Healing the Divide's Iris Koh gets new charge of obstructing police by tearing up statement; offered bail
SINGAPORE: The founder of the Healing the Divide group was given a new charge on Friday (Feb 4) of obstructing a police inspector by refusing to sign and tearing up a copy of her statement while in lockup.
Iris Koh Shu Cii, 46, now faces two charges in total. Her other charge is for being party to a criminal conspiracy with doctor Jipson Quah to defraud the Ministry of Health (MOH) into believing people were vaccinated with the Sinopharm COVID-19 vaccine.
The Healing the Divide group has described COVID-19 vaccination as "medical coercion", while MOH said the group adopts an "anti-vaccination stance".
Koh, who has been remanded since Jan 23, was offered bail of S$20,000 as the prosecutor said she is no longer required to be in custody for investigations.
The judge issued certain conditions for Koh's bail. She must surrender to custody for investigations when required, attend court when required, and must not commit any offence when released on bail.
She also must not interfere with any witness or obstruct the course of justice. Koh is also not allowed to contact Quah, any co-accused or members of Healing the Divide whom she had already referred to the doctor.
Deputy Public Prosecutor Samuel Yap asked for the condition that Koh not contact any Healing the Divide group members who might be prosecution witnesses, but her lawyer flagged that this restriction "appears overly broad", as she might not know who the purported accomplices are.
He asked the prosecutor to name the potential witnesses, saying that there are more than 6,000 members in the group, but Mr Yap said he was unable to do so at this time as investigations are pending.
Mr Yap added that Koh would "know best" who she had referred to Dr Quah.

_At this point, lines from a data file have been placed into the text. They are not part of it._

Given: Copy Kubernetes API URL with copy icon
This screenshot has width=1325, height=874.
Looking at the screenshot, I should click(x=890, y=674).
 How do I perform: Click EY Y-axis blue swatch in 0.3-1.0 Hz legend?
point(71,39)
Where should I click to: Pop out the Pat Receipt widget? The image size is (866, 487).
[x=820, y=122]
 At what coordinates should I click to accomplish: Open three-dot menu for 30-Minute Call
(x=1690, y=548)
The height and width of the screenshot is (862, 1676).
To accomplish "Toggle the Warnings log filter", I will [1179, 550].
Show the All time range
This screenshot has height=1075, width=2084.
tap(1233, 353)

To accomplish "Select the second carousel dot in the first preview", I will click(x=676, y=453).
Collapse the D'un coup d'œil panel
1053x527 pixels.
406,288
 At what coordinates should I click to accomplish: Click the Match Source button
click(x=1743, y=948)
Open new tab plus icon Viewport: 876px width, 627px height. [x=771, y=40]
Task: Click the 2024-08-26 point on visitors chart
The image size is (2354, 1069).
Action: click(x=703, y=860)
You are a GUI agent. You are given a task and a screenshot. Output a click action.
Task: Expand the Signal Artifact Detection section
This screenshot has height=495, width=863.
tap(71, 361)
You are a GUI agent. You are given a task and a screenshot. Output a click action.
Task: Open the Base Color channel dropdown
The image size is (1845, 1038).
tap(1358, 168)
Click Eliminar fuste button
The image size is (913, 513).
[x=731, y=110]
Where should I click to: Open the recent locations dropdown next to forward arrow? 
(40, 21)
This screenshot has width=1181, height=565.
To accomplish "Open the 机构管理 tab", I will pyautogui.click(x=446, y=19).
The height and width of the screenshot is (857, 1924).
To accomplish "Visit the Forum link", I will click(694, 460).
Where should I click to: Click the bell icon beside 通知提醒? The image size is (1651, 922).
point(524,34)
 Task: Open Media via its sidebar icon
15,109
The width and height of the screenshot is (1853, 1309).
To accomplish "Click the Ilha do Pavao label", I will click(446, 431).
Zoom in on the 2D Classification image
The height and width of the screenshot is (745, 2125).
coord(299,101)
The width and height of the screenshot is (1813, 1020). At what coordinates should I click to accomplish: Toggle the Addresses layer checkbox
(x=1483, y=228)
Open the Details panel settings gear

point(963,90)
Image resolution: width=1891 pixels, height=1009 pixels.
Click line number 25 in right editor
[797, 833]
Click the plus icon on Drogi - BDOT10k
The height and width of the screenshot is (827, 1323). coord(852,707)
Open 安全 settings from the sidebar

District Judge Ng Peng Hong said he would direct the prosecution to provide a list of witnesses who Koh should not contact, and the defence can get confirmation from the prosecution as to who is a witness and cannot be contacted.
Koh raised her hand at multiple points in the hearing. When allowed to speak, she said: "Hello, your honour, I wish to also state that because of the nature of this case, I mean, one of the defence is that, from my point of view, these vaccines are not safe ... so I will need to contact my members ... to gather evidence for our defence."
When she asked to speak again at a later juncture, Judge Ng told her that a lawyer usually speaks for their client, and that he had already extended a courtesy to her by letting her speak.
"If you keep on wanting to speak, what's the point of having a lawyer in court?" he asked.
She replied that her lawyer "doesn't know the full situation" as he did not have a chance yet to speak to her.
Koh is set to return to court on Mar 14. Her husband, as well as a handful of supporters, were present in court.
She is the last of her co-accused to be released on bail, after making an urgent application to the High Court to be allowed to do so on the eve of Chinese New Year.
Her application was dismissed, with the judge agreeing with the prosecution that it was precisely Koh’s efforts to “frustrate and impede the investigations” that contributed to the need for this further period of remand.
If convicted of voluntarily obstructing a public servant in the discharge of their public functions, she can be jailed for up to three months, fined up to S$2,500, or both.
If convicted of criminal conspiracy to make false representations, she can be jailed for up to 20 years, fined, or both.